EXCERPT =>
━━━━
ESP (how's that for a spooky acronym?>) can communicate with consumer electronics equipment, lights, printers, refrigerators -- basically anything that is part of the Open Source IPv6 Automation Network OSIAN). To be part of OSIAN, the devices have to be enabled with a People Power SuRF Module OR plugged into a socket or power strip equipped with the module; devices that are Wi-Fi or ZigBee-enabled can also talk to the network, though. These devices communicate up to ESP, which is hosted in the cloud.

The video below pretty much sums up how the platform works along with the intended applications for the technology, such as reducing home or business energy consumption.

Wang says ESP will enable real-time, plug-level electricity management and it will serve as the foundation for applications that allow people to Monitor their usage according to some sort of predetermined budget; Control the amount of electricity they are using against those levels; Compare their usage to other similar homes or businesses in their neighbor; and (for fun) Compete with other people to help encourage reduced consumption.

Some of the companies that plan to use the ESP technology include Ricoh Innovations, Texas Instruments and D-Link.
━━━━
GOAL A =>
Repeat word for word the part of the ESP platform passage between "The video below" and "business energy consumption.", inclusive.
GOAL B =>
Carry on writing the passage about the ESP energy-management platform, picking up right after its last sentence.

ROWS =>
━━━━
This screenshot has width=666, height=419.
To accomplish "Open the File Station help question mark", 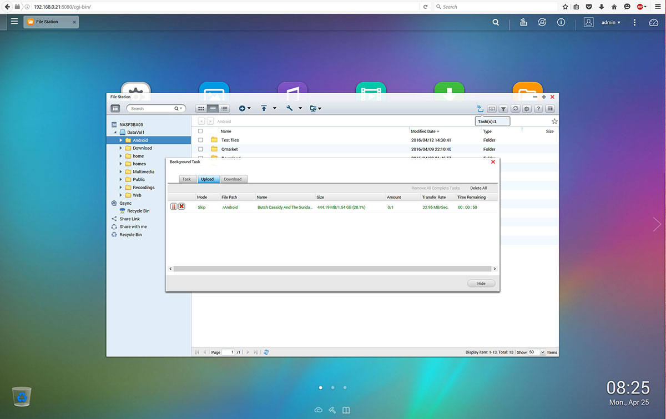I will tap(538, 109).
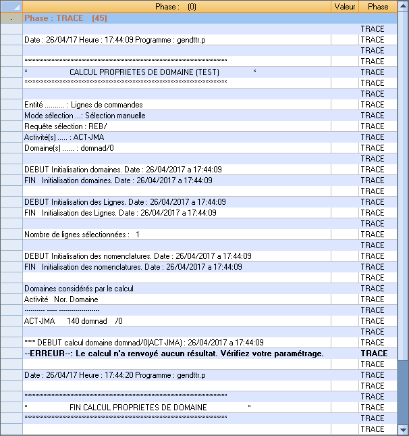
━━━━
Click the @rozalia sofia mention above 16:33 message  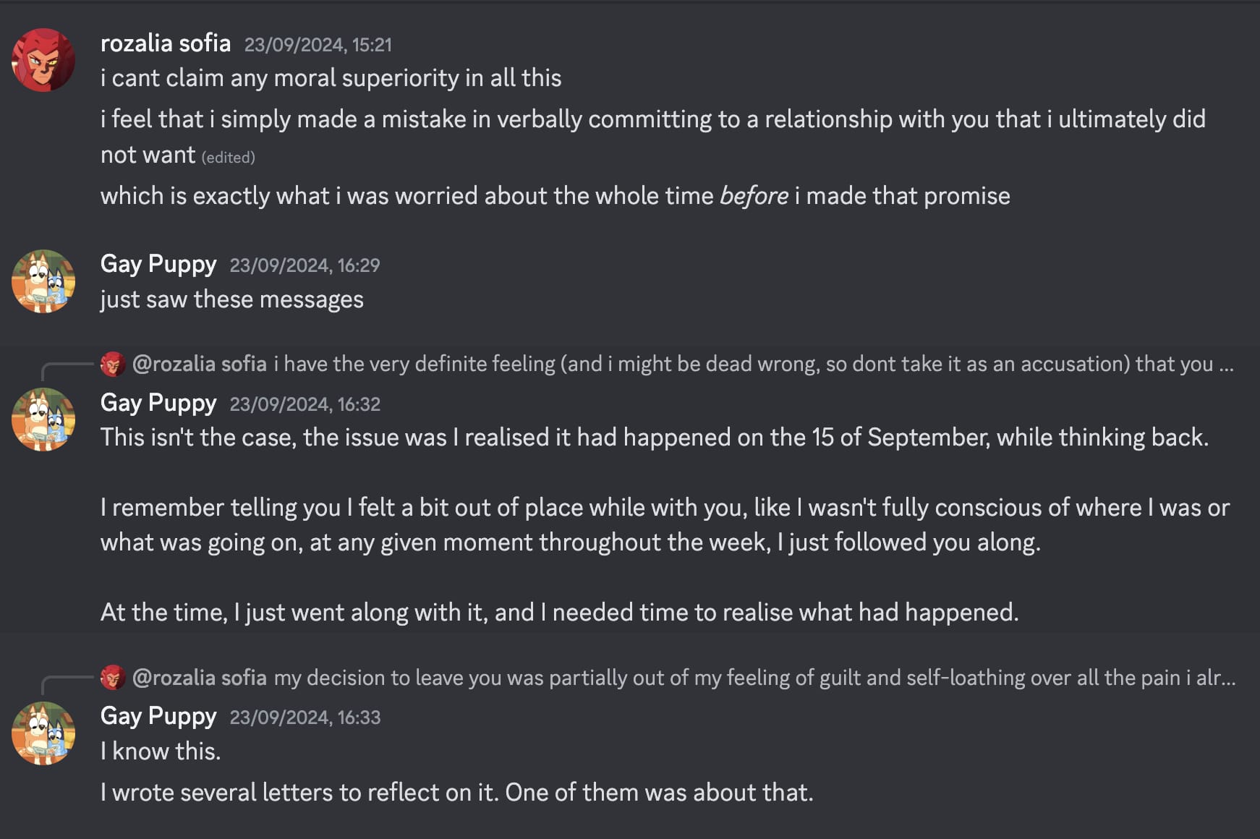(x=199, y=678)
━━━━
WRITTEN RESPONSE A =>
The video below pretty much sums up how the platform works along with the intended applications for the technology, such as reducing home or business energy consumption.

WRITTEN RESPONSE B =>
ESP can be controlled via a Web browser, although there also is an iPhone application, if you're inclined. An Android application is in the works, Wang says.

So, I'll admit it: I'm skeptical. People Power will be competing with some pretty big names in the home energy management software sector, including Microsoft and Google.

I also wonder who takes the time to worry about this and act on it, but Wang has an answer for that. First off, ESP allows for plenty of automation, so you set things up once and then pretty much let it act on its own. Second, People Power is working closely with Stanford University's behavior sciences department on its interface and application design. In fact, some of People Power's grant awards have been to work on exactly this problem, Wang says. "We are really trying to use familiar design principles, such as a car dashboard," he says.